实际执行时间,在 3 分钟左右,效率还是大大的提高了。不过,奇怪的是,我这有 48 个逻辑 CPU 的设备上,只给了 16 个进程起来,为何?

parallel 命令说明

bin/parallel -h
Usage:

parallel [options] [command [arguments]] < list_of_arguments
parallel [options] [command [arguments]] (::: arguments|:::: argfile(s))...
cat ... | parallel --pipe [options] [command [arguments]]

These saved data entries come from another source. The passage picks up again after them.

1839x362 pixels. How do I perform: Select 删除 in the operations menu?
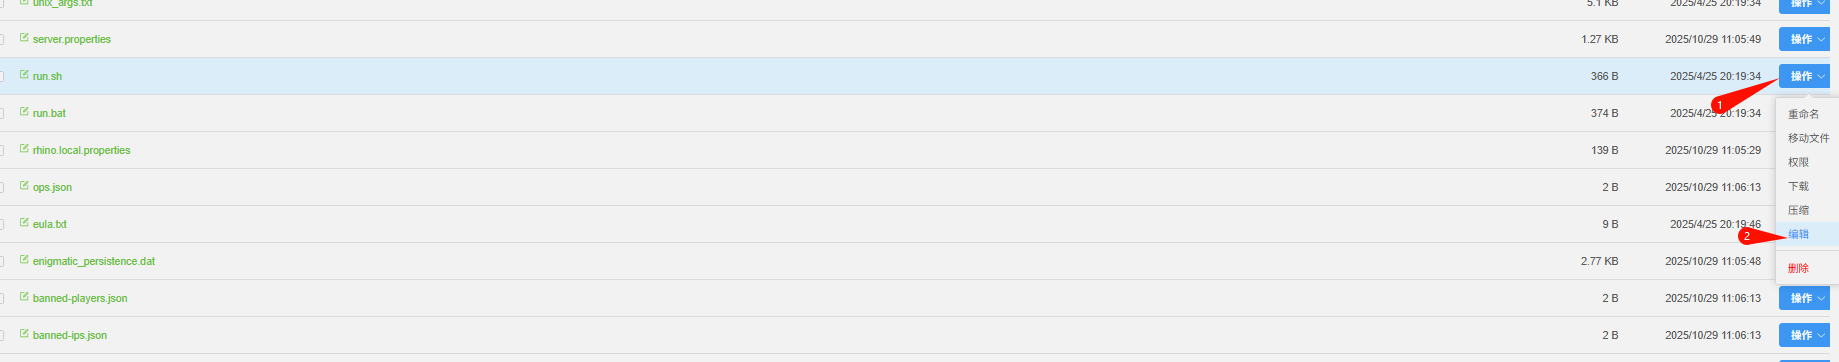[1799, 268]
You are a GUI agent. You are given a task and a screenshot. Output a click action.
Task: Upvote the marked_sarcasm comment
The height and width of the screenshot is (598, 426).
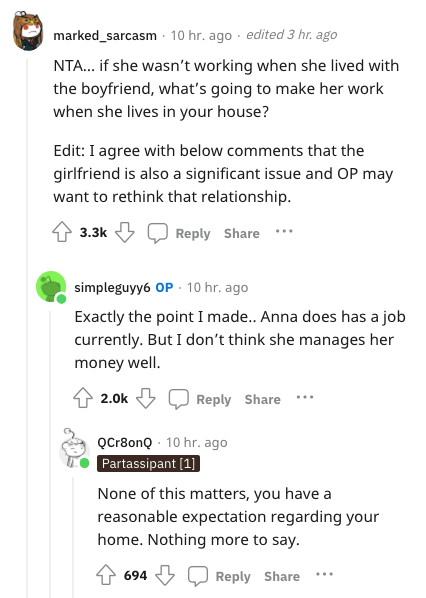click(62, 232)
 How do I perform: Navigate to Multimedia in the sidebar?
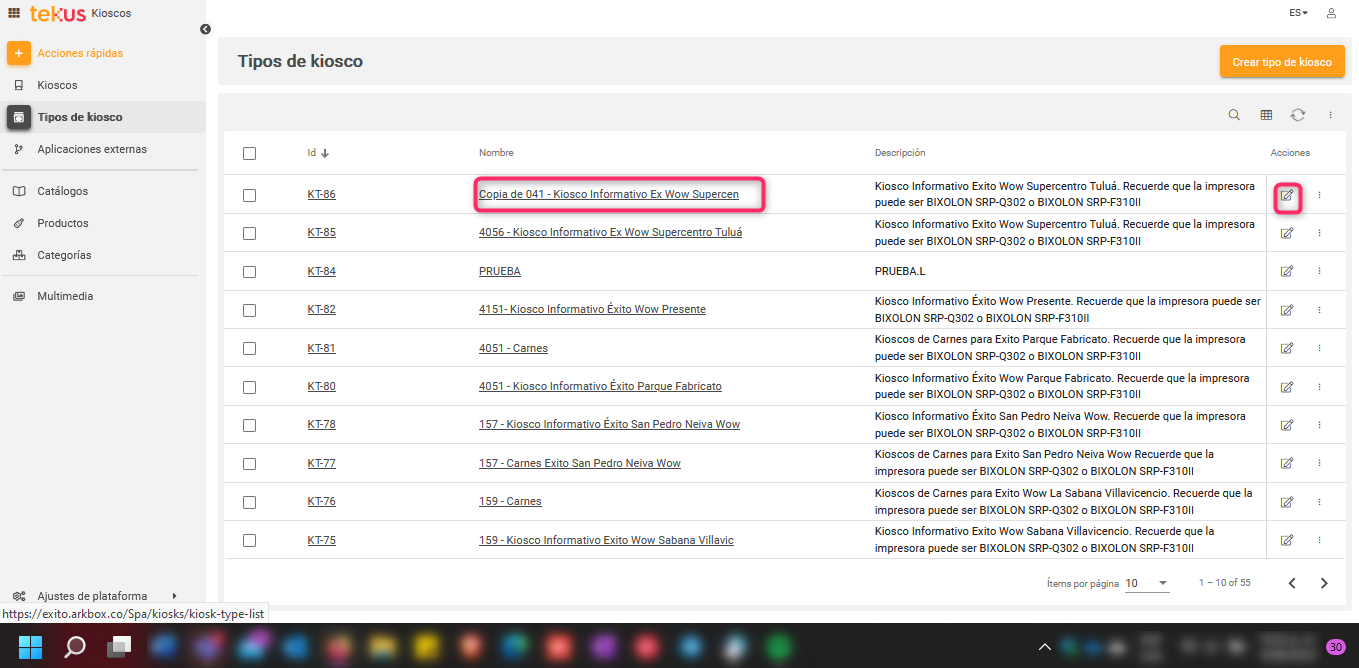[x=65, y=296]
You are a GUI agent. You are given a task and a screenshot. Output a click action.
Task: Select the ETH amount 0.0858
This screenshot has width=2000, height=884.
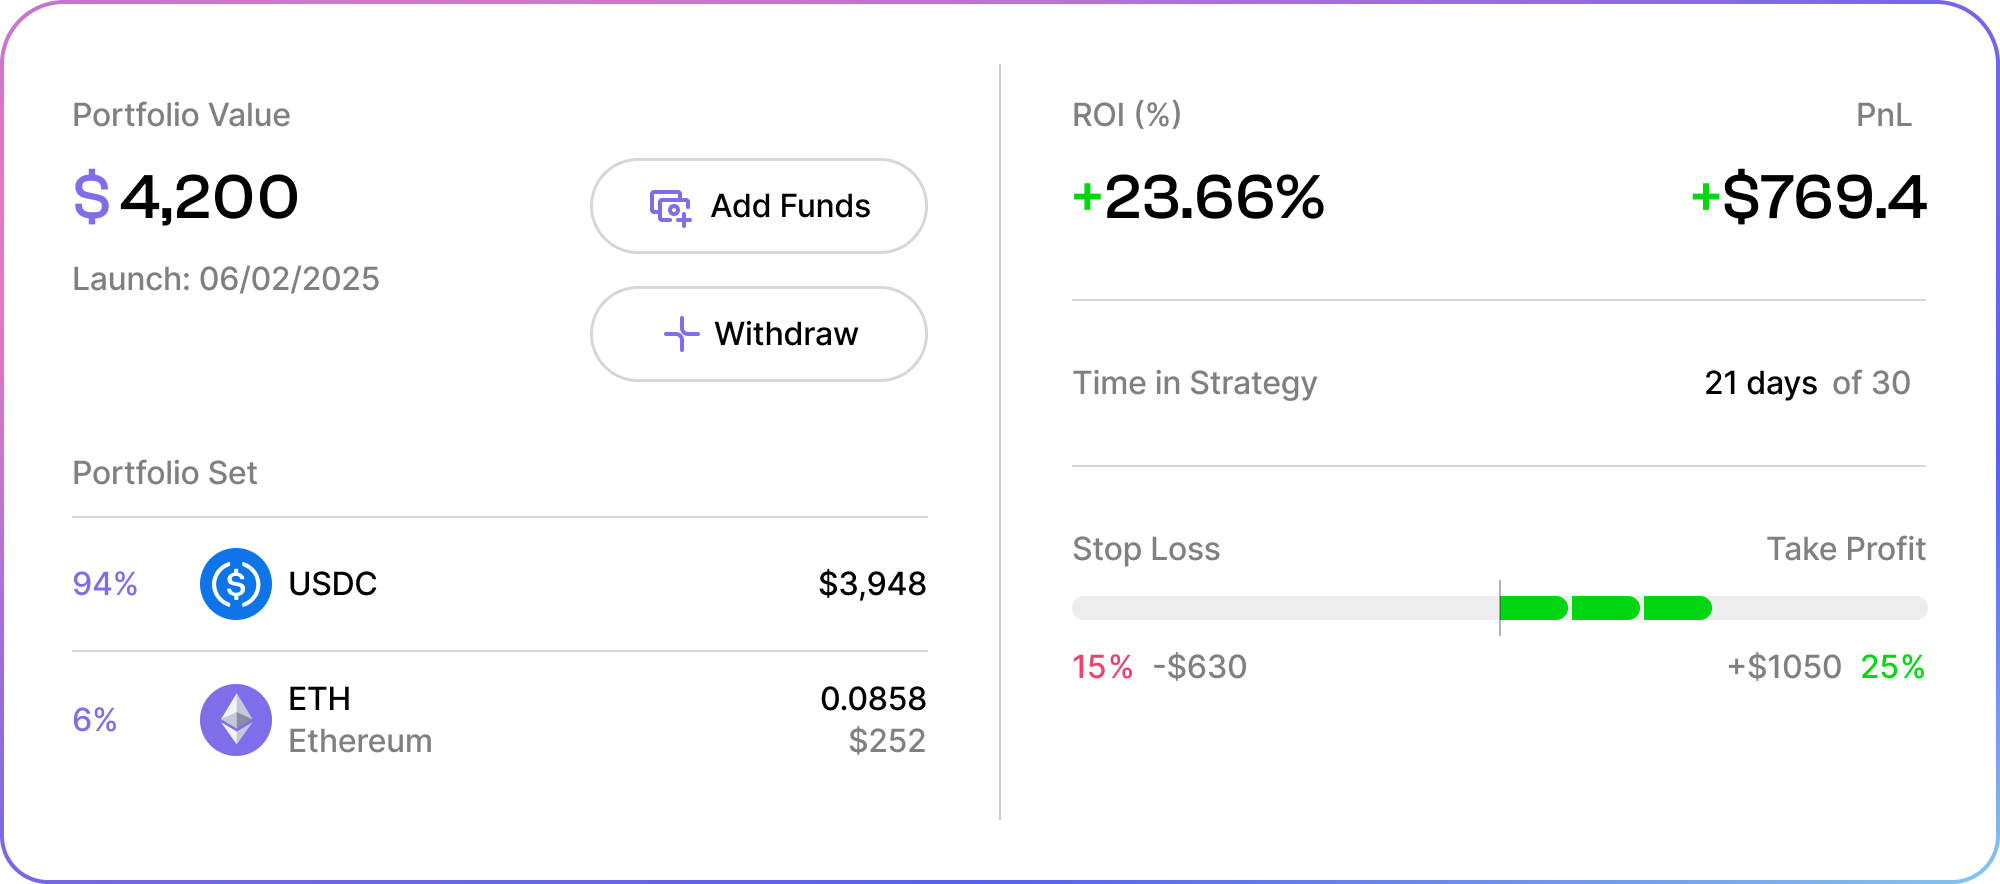873,699
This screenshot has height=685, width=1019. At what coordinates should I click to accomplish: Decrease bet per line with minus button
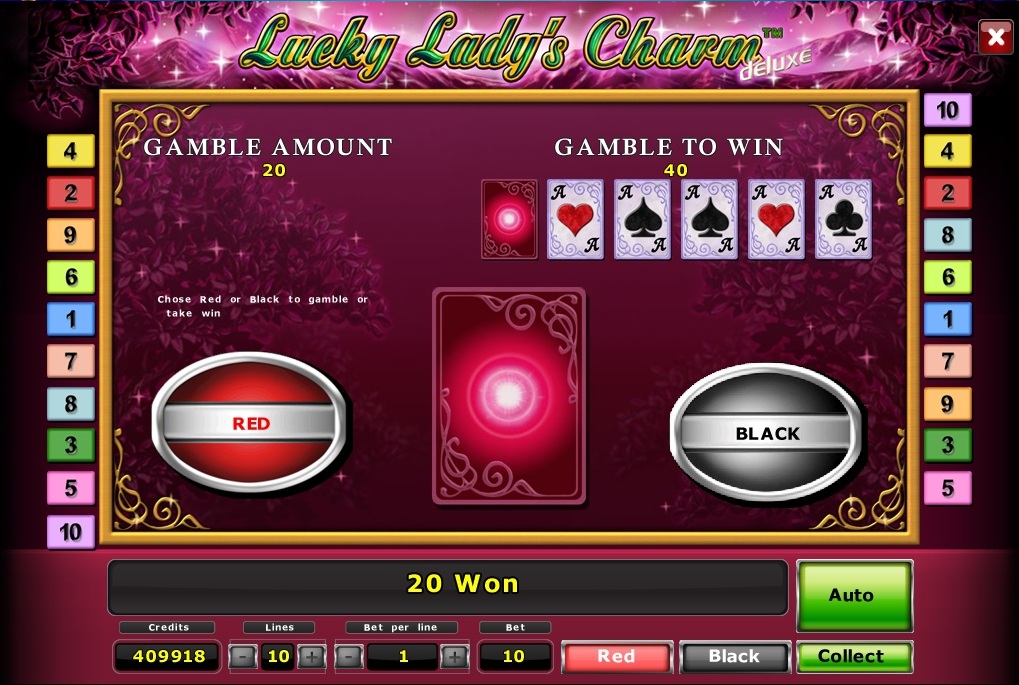coord(348,656)
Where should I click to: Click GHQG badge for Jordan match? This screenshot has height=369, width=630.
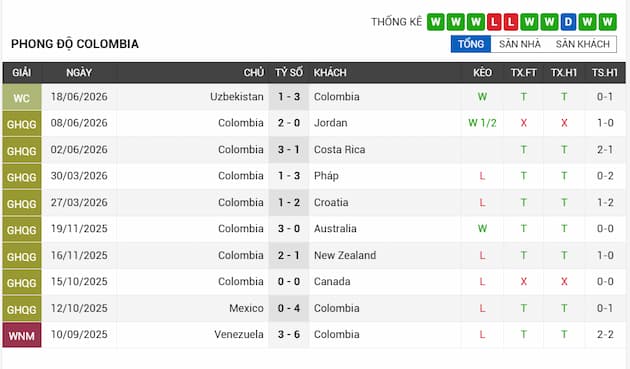[x=22, y=124]
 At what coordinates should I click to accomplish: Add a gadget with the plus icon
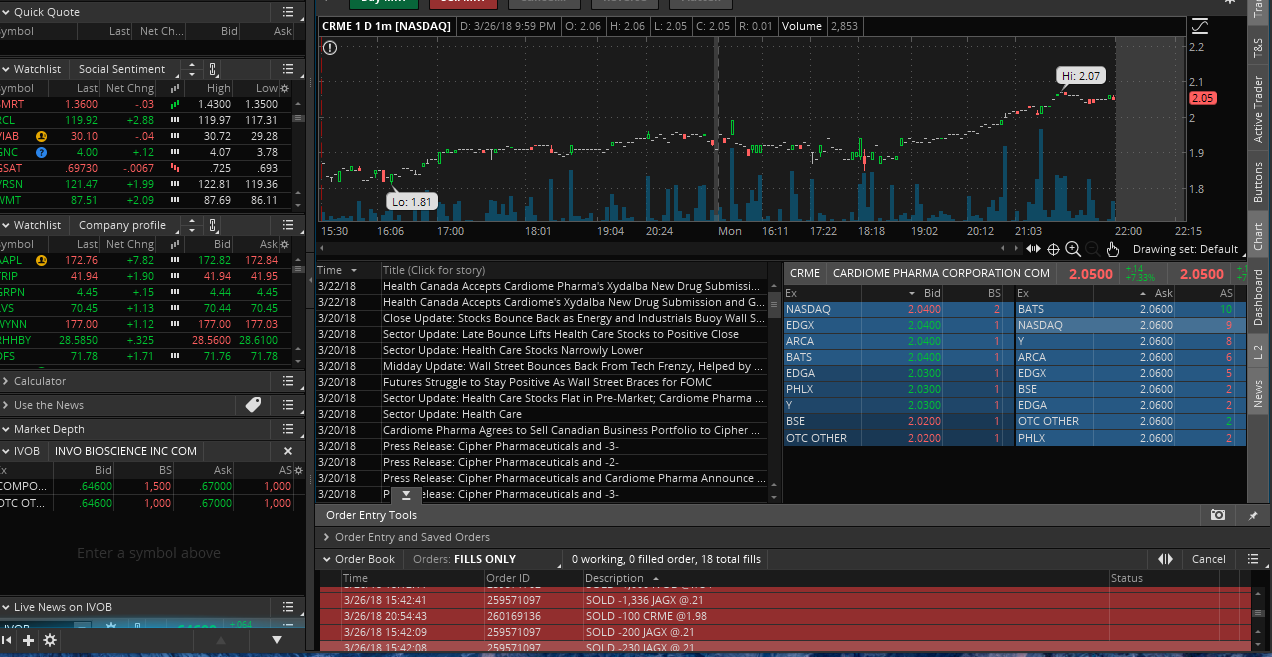click(29, 640)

-j n Run n jobs in parallel
-k Keep same order
-X Multiple arguments with context replace
--colsep regexp Split input on regexp for positional replacements
{} {.} {/} {/.} {#} {%} {= perl code =} Replacement strings
{3} {3.} {3/} {3/.} {=3 perl code =} Positional replacement strings
With --plus: {} = {+/}/{/} = {.}.{+.} = {+/}/{/.}.{+.} = {..}.{+..} =
{+/}/{/..}.{+..} = {...}.{+...} = {+/}/{/...}.{+...}

-S sshlogin Example: foo@server.example.com
--slf .. Use ~/.parallel/sshloginfile as the list of sshlogins
--trc {}.bar Shorthand for --transfer --return {}.bar --cleanup
--onall Run the given command with argument on all sshlogins
--nonall Run the given command with no arguments on all sshlogins

--pipe Split stdin (standard input) to multiple jobs.
--recend str Record end separator for --pipe.
--recstart str Record start separator for --pipe.

See 'man parallel' for details

Academic tradition requires you to cite works you base your article on.
If you use programs that use GNU Parallel to process data for an article in a
scientific publication, please cite:

Tange, O. (2020, August 22). GNU Parallel 20200822 ('Beirut').
Zenodo. https://doi.org/10.5281/zenodo.3996295

This helps funding further development; AND IT WON'T COST YOU A CENT.
If you pay 10000 EUR you should feel free to use GNU Parallel without citing.

详细文档看这里

具体自己读,注意的是 -q 是为了让我们在写命令的时候不用加上恼人的反引号。